(Extracted records)
====================

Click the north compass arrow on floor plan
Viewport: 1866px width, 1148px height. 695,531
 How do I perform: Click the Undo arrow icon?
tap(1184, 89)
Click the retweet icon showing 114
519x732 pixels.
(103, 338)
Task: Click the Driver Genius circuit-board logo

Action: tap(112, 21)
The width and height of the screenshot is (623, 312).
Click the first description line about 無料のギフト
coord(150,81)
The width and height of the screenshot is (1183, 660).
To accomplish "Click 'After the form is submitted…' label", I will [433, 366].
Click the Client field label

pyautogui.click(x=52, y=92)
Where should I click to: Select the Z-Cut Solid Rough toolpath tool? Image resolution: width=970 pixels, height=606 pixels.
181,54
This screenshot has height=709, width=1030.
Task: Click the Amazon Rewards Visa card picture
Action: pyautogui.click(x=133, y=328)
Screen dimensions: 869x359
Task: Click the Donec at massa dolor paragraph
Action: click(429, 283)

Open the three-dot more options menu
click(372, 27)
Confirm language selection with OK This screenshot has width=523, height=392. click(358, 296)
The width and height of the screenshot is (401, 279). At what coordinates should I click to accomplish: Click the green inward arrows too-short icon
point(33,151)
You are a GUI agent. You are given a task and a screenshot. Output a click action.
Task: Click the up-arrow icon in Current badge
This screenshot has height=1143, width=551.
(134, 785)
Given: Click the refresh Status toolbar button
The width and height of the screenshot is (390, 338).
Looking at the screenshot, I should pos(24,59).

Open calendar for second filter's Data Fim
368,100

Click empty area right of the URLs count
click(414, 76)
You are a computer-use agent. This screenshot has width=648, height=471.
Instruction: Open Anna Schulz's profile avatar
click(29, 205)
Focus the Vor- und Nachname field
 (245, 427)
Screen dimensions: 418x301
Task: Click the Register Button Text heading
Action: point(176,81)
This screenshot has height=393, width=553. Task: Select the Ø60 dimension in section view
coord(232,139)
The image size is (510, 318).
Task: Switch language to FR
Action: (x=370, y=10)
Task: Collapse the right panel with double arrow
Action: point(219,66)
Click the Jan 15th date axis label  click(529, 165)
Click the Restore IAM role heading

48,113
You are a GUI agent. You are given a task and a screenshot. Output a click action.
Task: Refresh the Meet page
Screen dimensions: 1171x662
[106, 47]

====================

What is required: In the records, starting at the line containing "The width and height of the screenshot is (623, 312)." and ending at the line containing "Action: point(176,81)", substitute "caption" for every "label". Reproduce only those lines, with everything else left as is.

Answer:
The width and height of the screenshot is (623, 312).
Click the first description line about 無料のギフト
coord(150,81)
The width and height of the screenshot is (1183, 660).
To accomplish "Click 'After the form is submitted…' caption", I will [433, 366].
Click the Client field caption

pyautogui.click(x=52, y=92)
Where should I click to: Select the Z-Cut Solid Rough toolpath tool? Image resolution: width=970 pixels, height=606 pixels.
181,54
This screenshot has height=709, width=1030.
Task: Click the Amazon Rewards Visa card picture
Action: pyautogui.click(x=133, y=328)
Screen dimensions: 869x359
Task: Click the Donec at massa dolor paragraph
Action: click(429, 283)

Open the three-dot more options menu
click(372, 27)
Confirm language selection with OK This screenshot has width=523, height=392. click(358, 296)
The width and height of the screenshot is (401, 279). At what coordinates should I click to accomplish: Click the green inward arrows too-short icon
point(33,151)
You are a GUI agent. You are given a task and a screenshot. Output a click action.
Task: Click the up-arrow icon in Current badge
This screenshot has height=1143, width=551.
(134, 785)
Given: Click the refresh Status toolbar button
The width and height of the screenshot is (390, 338).
Looking at the screenshot, I should pos(24,59).

Open calendar for second filter's Data Fim
368,100

Click empty area right of the URLs count
click(414, 76)
You are a computer-use agent. This screenshot has width=648, height=471.
Instruction: Open Anna Schulz's profile avatar
click(29, 205)
Focus the Vor- und Nachname field
 (245, 427)
Screen dimensions: 418x301
Task: Click the Register Button Text heading
Action: point(176,81)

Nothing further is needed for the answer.